[Problem to solve] Please rewrite the items starting at the line that contains "The image size" and ending at the line that contains "pyautogui.click(x=719, y=234)", swapping "column header" for "column heading" and changing nothing else. Leave the pictures out.

[Dataset records]
________________________

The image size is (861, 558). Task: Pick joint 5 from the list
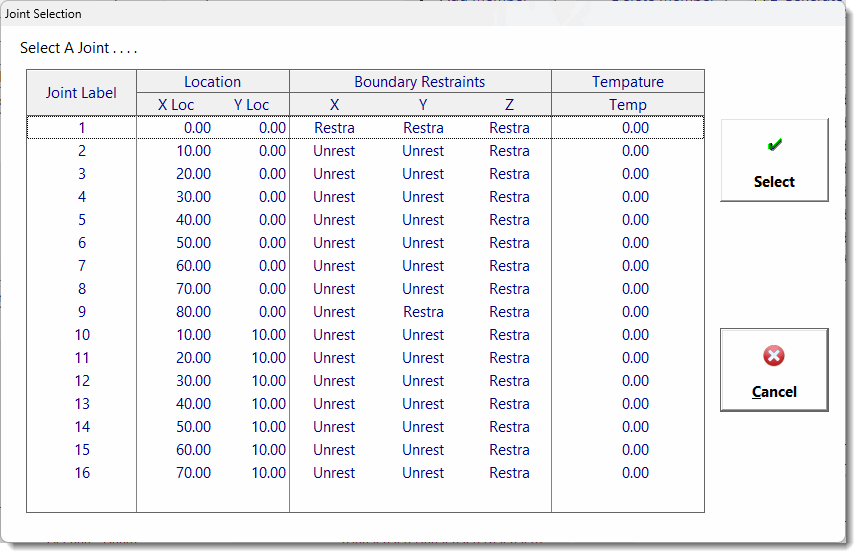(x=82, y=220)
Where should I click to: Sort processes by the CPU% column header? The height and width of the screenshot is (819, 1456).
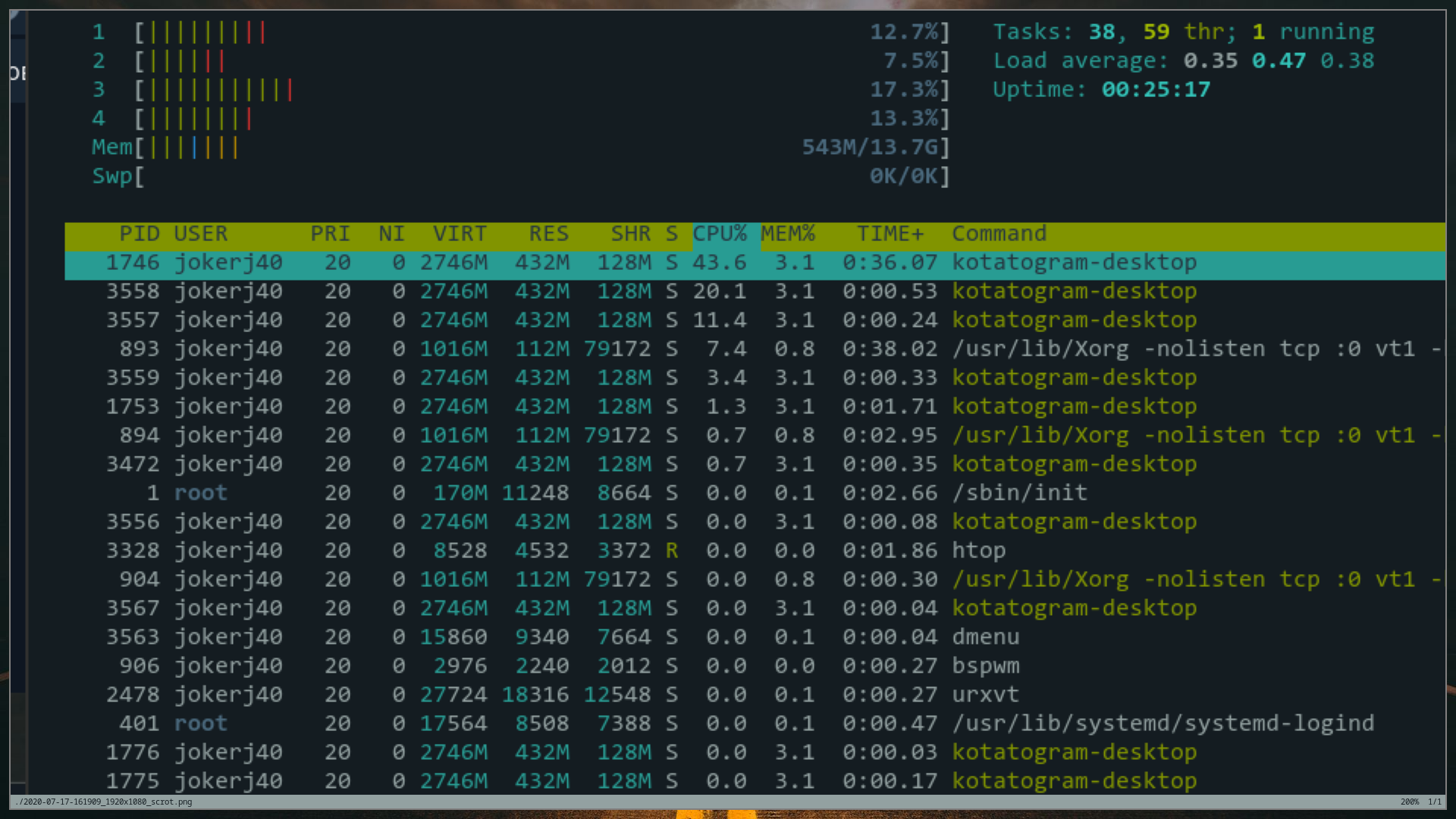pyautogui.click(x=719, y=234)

________________________

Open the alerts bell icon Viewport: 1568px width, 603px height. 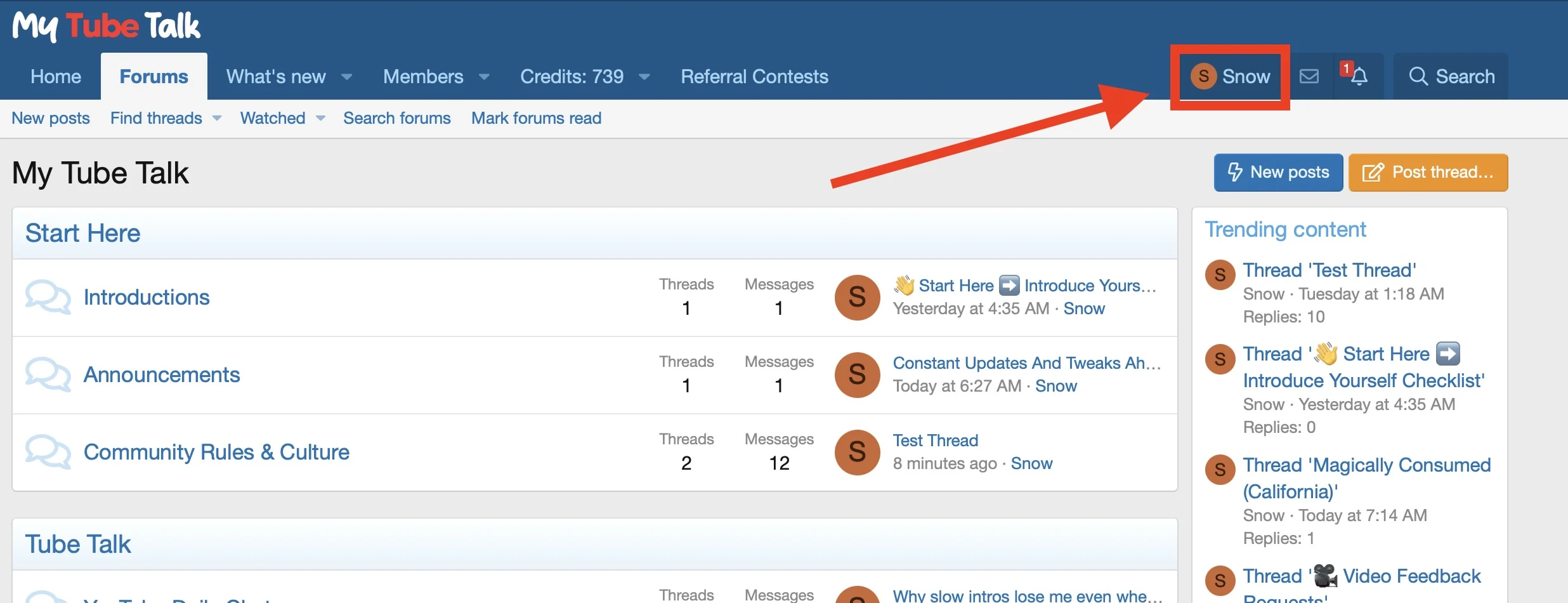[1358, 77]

________________________

[Answer below]
The image size is (861, 558). Task: Pick joint 5 from the list
(x=82, y=220)
Where should I click to: Sort processes by the CPU% column heading? The height and width of the screenshot is (819, 1456).
pyautogui.click(x=719, y=234)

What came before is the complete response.